Uscii dalla porta e decisi che avrei accompagnato Caleb e papà fino al confine del territorio sui quad. Non aveva senso tenerne uno, dato che non avevo la garanzia di un rifornimento regolare di benzina. Feci un respiro profondo. Ci siamo.

Attraversai il confine invisibile e guardai mia madre, mio padre, mio fratello e il resto della famiglia e del branco che avevano voluto seguirmi. Li salutai con la mano, e alcuni ulularono. Mi voltai e mi misi a correre, così nessuno avrebbe visto le lacrime che mi si stavano formando agli occhi. Papà emise un ruggito potente, seguito da tutti gli altri. Ulularono tutti, e io risposi al loro richiamo finché, a poco a poco, non riuscii più a sentirli. Lo aveva fatto per proteggermi: sentendo non solo un alfa, ma quasi tutti i lupi di alto rango del territorio, i lupi solitari malintenzionati si sarebbero tenuti alla larga da quella zona per un bel po'. A quel pensiero sorrisi.

La tristezza si trasformò lentamente in eccitazione. Là fuori avevo la possibilità di essere più di una semplice figlia dell'Alfa. Là fuori, l'Alfa ero io. Ero più che forte, con il sangue del re dei lupi che scorreva latente nelle mie vene. Non potevo ancora usarlo tutto perché non ero abbastanza grande, ma ero potente quanto un maschio... anche se ero così bassa. Sospirai. Visto che il sole stava calando, decisi di accamparmi.

Con quella luce pessima riuscii a malapena a montare la tenda, e scelsi di non accendere un fuoco perché non faceva così freddo. Ero un lupo mannaro; potevo sempre trasformarmi. Avevo ancora un buon segnale, ma smisi di giocare al telefono quando la batteria scese al 25%, in caso di emergenza.

Cercai di dormire, ma fu difficile finché non tirai fuori Daisy. Profumava ancora di mamma, papà e mio fratello. Profumava ancora di casa. Una parte di me voleva tornare indietro. Non osare. Dobbiamo trovare il nostro compagno, ringhiò Glitter.

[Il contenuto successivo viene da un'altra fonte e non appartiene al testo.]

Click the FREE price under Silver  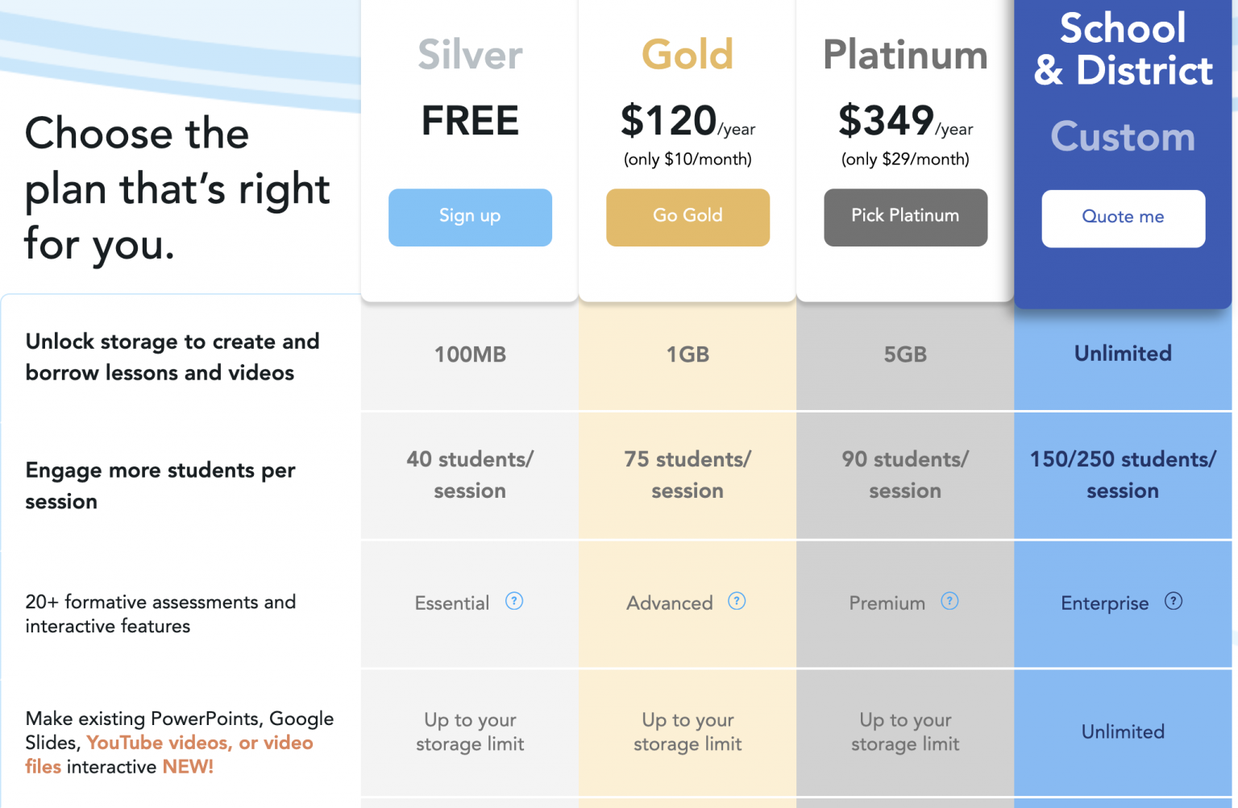(470, 121)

Rilassati, stavo solo pensando, adesso dormi, le dissi con fermezza, alzando gli occhi al cielo. Sarà anche stata la mia altra metà, ma non significava che dovessi obbedire ai suoi ordini. Mi infilai sotto le coperte e mi svegliai all'alba.

Il picchiettare dei picchi mi svegliò prima della sveglia, e la caduta delle foglie nella fioca luce del mattino stuzzicò la mia eccitazione. Mi cambiai, indossando dei vestiti da trekking, e faticai a smontare la tenda. Avevo letto le istruzioni, ma ci misi trenta minuti a disfare quell'affare. Grugnii per la frustrazione, ricordandomi di aver lasciato delle cose dentro e che dovevo tirarle fuori e rimetterle nello zaino. Avevo delle borse per i vestiti sporchi e sistemai tutto, ma quando ebbi finito erano già le dieci del mattino.

Avevo perso così tanto tempo a smontare il campo, sprecando preziose ore di luce a capire come disfare tutto, e mi diressi verso nord. Non avevo in mente un posto preciso, ma in tutti i miei sogni vedevo la foresta e un grande lupo bruno che correva tra gli alberi.